The program, run by CARE and called a Village Savings and Loan Association, aims to empower 2,000 Jordanian and refugee women in poor neighbourhoods. The program encourages savings, trains women in basic business skills and develops bazaars where women can sell their wares. It also raises awareness about domestic violence and how to get help. So far, women in the Jordan program have collectively saved more than $8,000, with 76.7 % of the savings in circulation as loans.
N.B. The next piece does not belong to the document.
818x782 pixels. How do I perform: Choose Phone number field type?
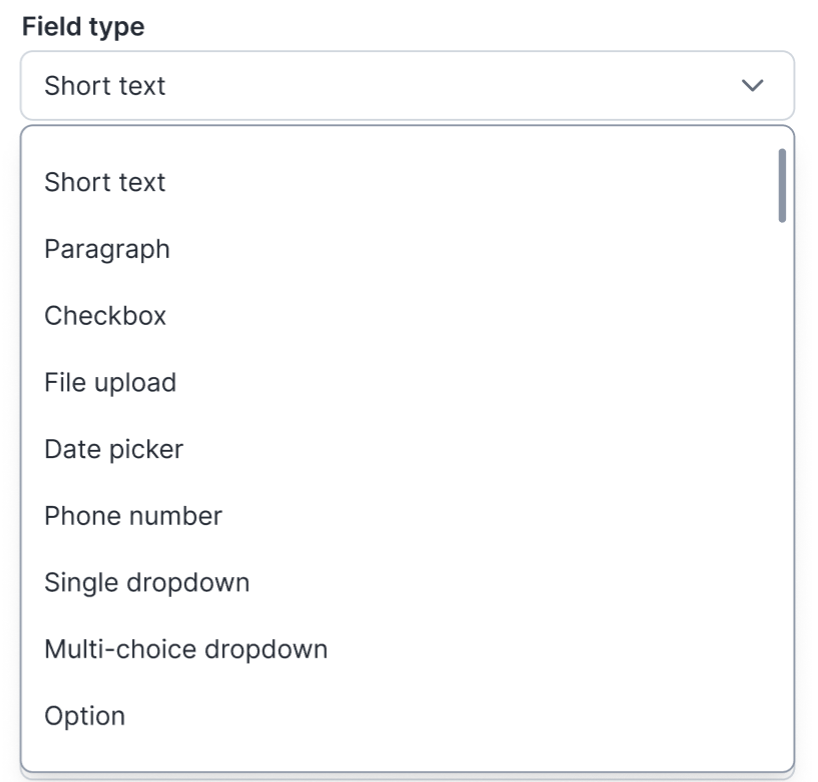tap(133, 516)
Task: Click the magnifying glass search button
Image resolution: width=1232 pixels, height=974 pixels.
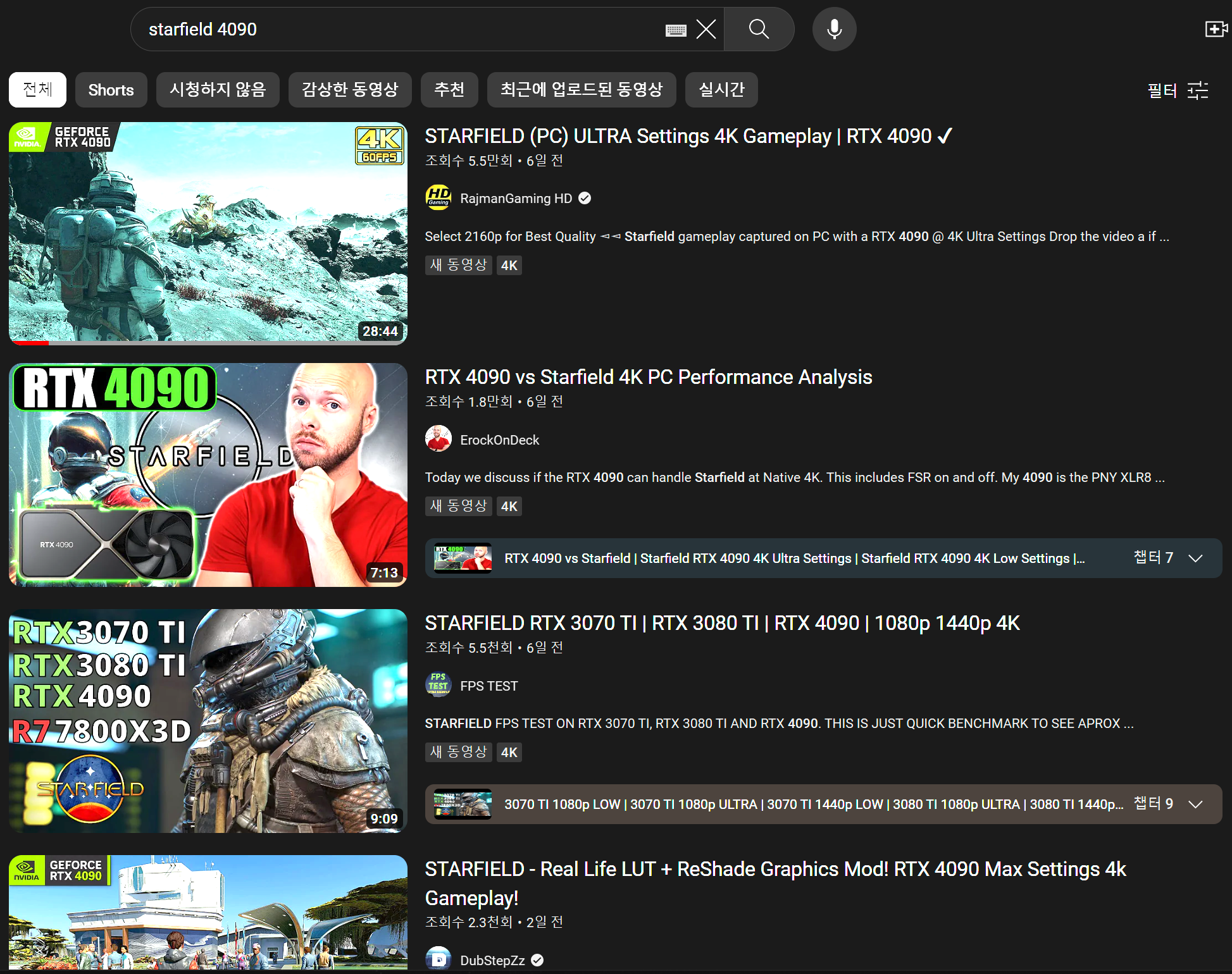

It’s part of a CARE strategy that seeks to empower 10 million vulnerable women and girls all around the world.

The VSLA project in Jordan helps the women in several ways. “We’re better at household budgeting,” says one participant. “We know how to buy the basics and still put something in savings.” Most importantly, women have more of a say in where the money they earn goes.

Investing in women is one of the best ways to lift a society out of poverty. That’s why the United Nations made promoting gender equality and women’s empowerment one of its eight Millennium Development Goals (MDGs) for dramatically reducing poverty by 2015.

Despite important successes in Jordan, many women still are excluded from working outside the home. Only 15% of women in Jordan participate in the labour force compared to 69% of men, making it one of the lowest rates across the Middle East and North Africa.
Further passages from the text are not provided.